To alleviate this issue, the data model uses a checkpointing method. We create a second
table called keys, like so:
```
CREATE TABLE keys (
ledger_sequence int,
id blob,
PRIMARY KEY(ledger_sequence, id)
)
```
However, this table does not have an entry for every ledger sequence. Instead,
this table has an entry for rougly every 1 million ledgers. We call these ledgers
flag ledgers. For each flag ledger, the keys table contains every object id in that
ledger, as well as every object id that existed in any ledger between the last flag
ledger and this one. This is a lot of keys, but not every key that ever existed (which
is what the naive attempt at implementing successor was iterating over). In this manner,
the performance is bounded. If we wanted to increase the performance of the successor operation,
we can increase the frequency of flag ledgers.
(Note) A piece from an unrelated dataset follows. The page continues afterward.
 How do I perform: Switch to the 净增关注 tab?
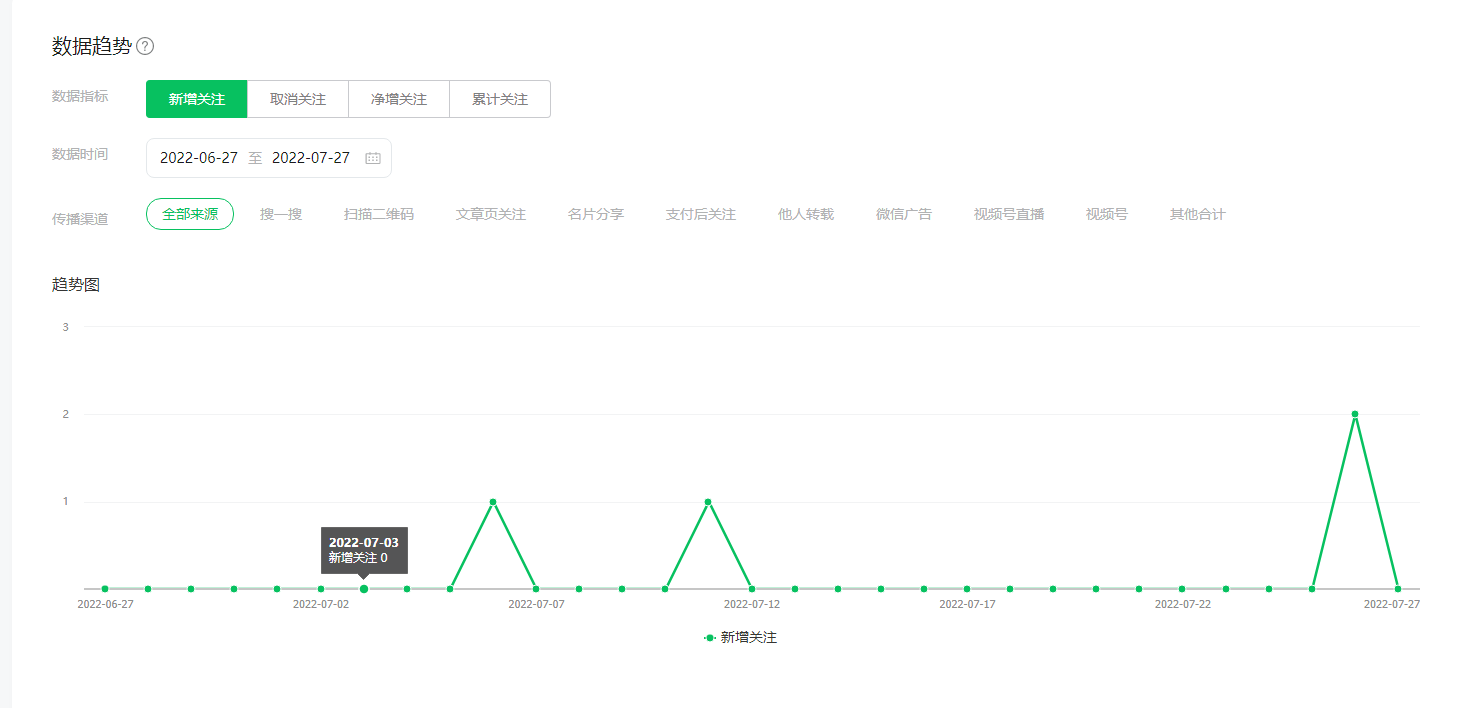[x=399, y=99]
However, this will use more space. 1 million
was chosen as a reasonable tradeoff to bound the performance, but not use too much space,
especially since this is only needed for two RPC calls.
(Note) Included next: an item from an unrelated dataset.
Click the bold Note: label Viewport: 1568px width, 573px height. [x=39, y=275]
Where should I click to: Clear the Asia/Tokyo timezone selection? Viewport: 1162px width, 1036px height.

We write to this table every ledger, for each new key. However, we also need to handle
keys that existed in the previous flag ledger. To do that, at each flag ledger, we
iterate through the previous flag ledger, and write any keys that are still present
in the new flag ledger. This is done asynchronously.
## Account Transactions
rippled offers a RPC called `account_tx`. This RPC returns all transactions that
affect a given account, and allows users to page backwards or forwards in time.
Generally, this is a modeled with a table like so:
```
CREATE TABLE account_tx (
account blob,
ledger_sequence int,
transaction_index int,
hash blob,
PRIMARY KEY(account,ledger_sequence,transaction_index))
```
An example of looking up from this table going backwards in time is:
```
SELECT hash FROM account_tx WHERE account = ?
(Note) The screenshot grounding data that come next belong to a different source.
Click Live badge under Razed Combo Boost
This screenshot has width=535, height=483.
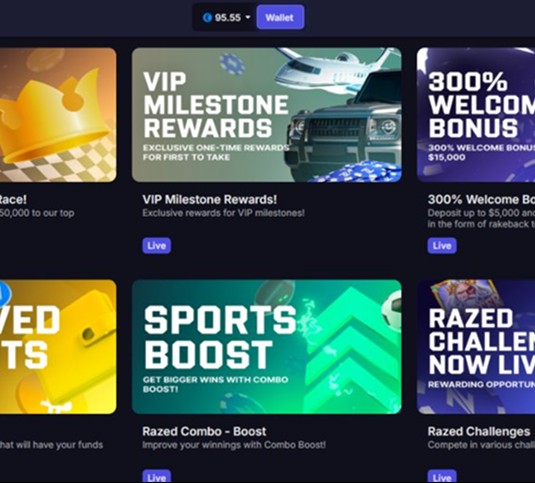[x=157, y=477]
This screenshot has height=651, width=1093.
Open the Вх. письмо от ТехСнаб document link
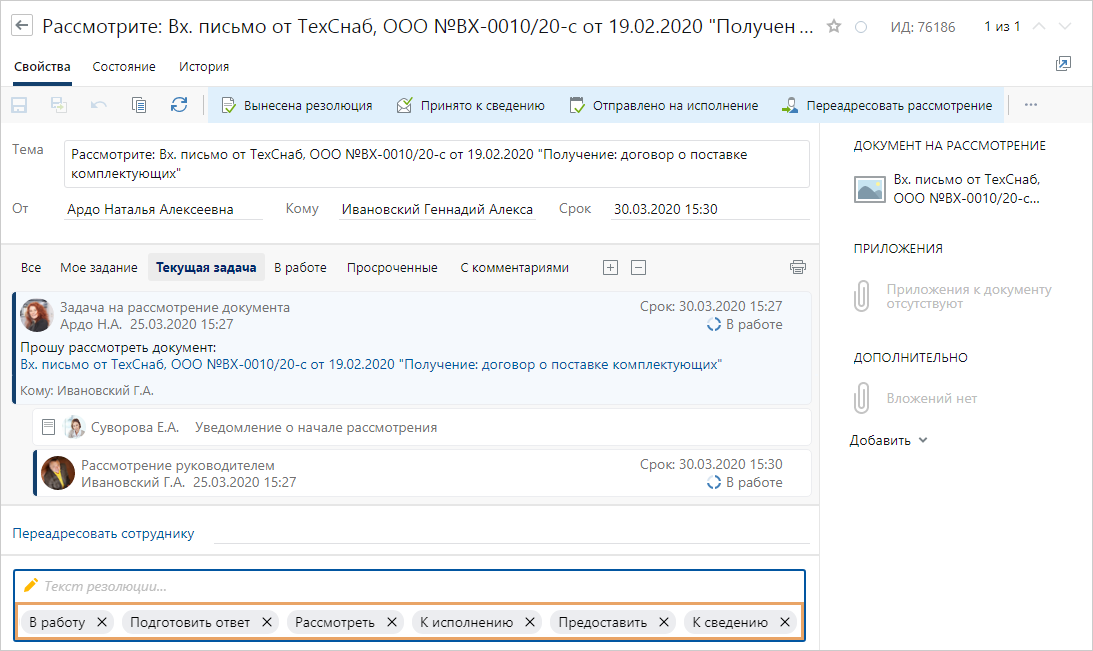(371, 365)
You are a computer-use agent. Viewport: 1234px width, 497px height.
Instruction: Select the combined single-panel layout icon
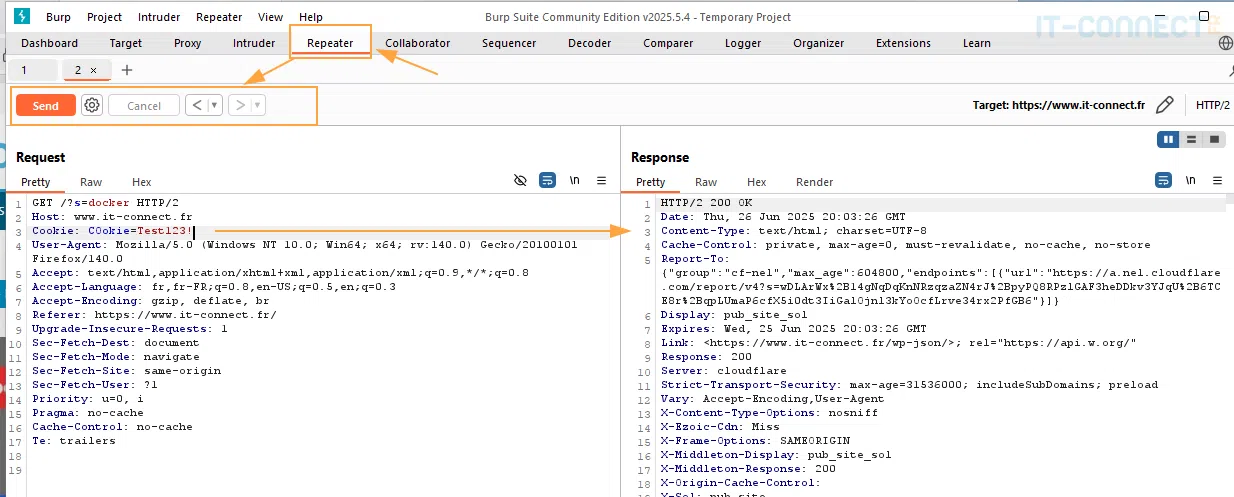click(x=1214, y=139)
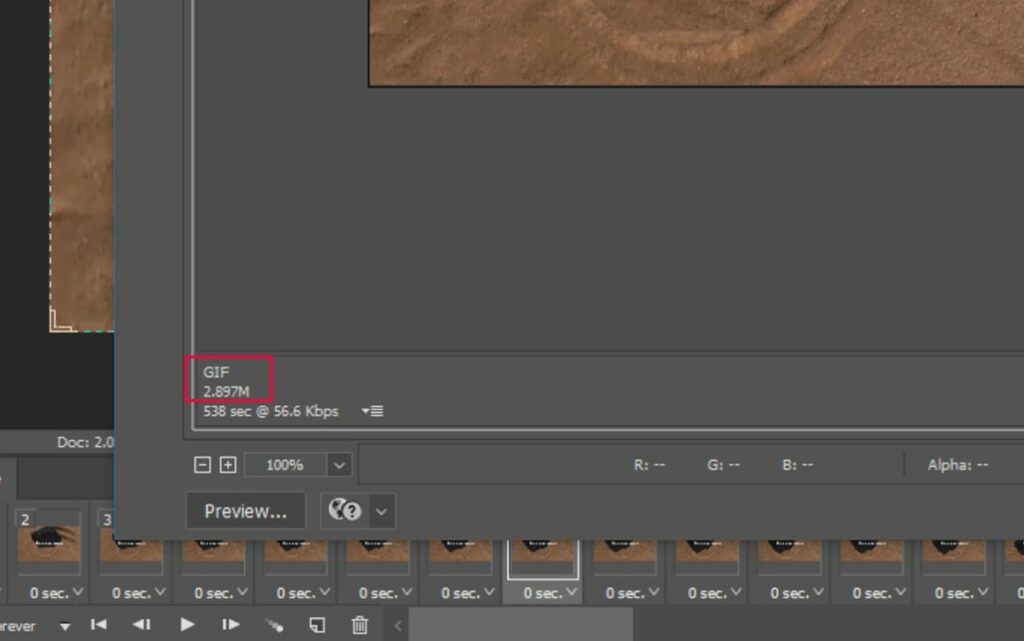Open the 100% zoom level dropdown
Image resolution: width=1024 pixels, height=641 pixels.
340,465
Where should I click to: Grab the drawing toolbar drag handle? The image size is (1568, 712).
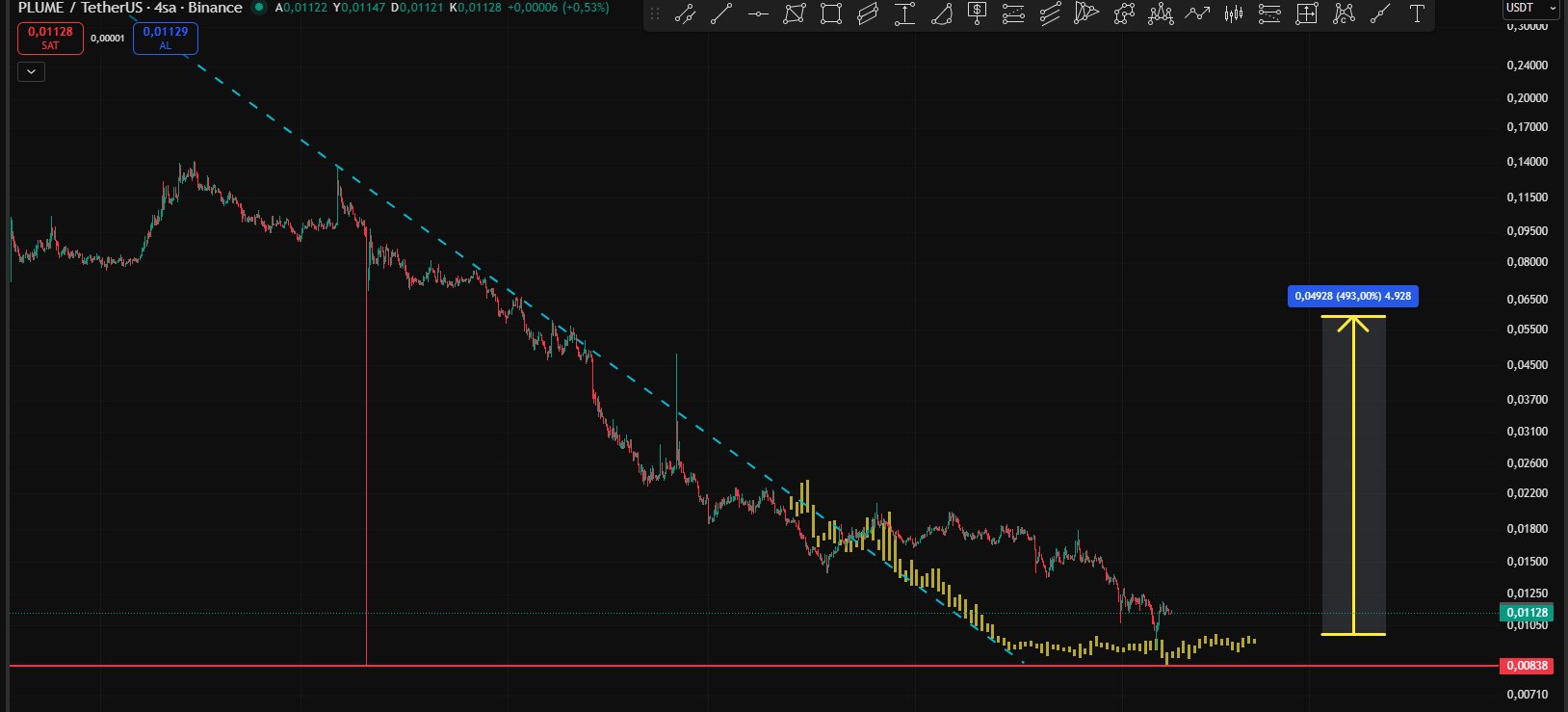655,13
AND ledger_sequence <= ? and transaction_index <= ?
ORDER BY ledger_sequence DESC, transaction_index DESC;
```
This query returns the hashes, and then we use those hashes to read from the
transactions table.
## Comments
There are various nuances around how these data models are tuned and optimized
for each database implementation. Cassandra and PostgreSQL are very different,
so some slight modifications are needed. However, the general model outlined here
is implemented by both databases, and when adding a new database, this general model
should be followed, unless there is a good reason not to. Generally, a database will be
decently similar to either PostgreSQL or Cassandra, so using those as a basis should
be sufficient.
Whatever database is used, clio requires strong consistency, and durability. For this
reason, any replication strategy needs to maintain strong consistency.
In each new ledger version with sequence `n`, a ledger object `v` can either be **created**, **modified**, or **deleted**. For all three of these operations, the procedure to update the successor table can be broken down in to two steps:
1. Trace through the Linked List of the previous sequence to to find the ledger object `e` with the greatest object index smaller or equal than the `v`'s index. Save `e`'s `next` value (the index of the next ledger object) as `w`.
2. If `v` is...
1. Being **created**, add two new records of `seq=n` with one being `e` pointing to `v`, and `v` pointing to `w` (Linked List insertion operation).
2. Being **modified**, do nothing.
3. Being **deleted**, add a record of `seq=n` with `e` pointing to `v`'s `next` value (Linked List deletion operation).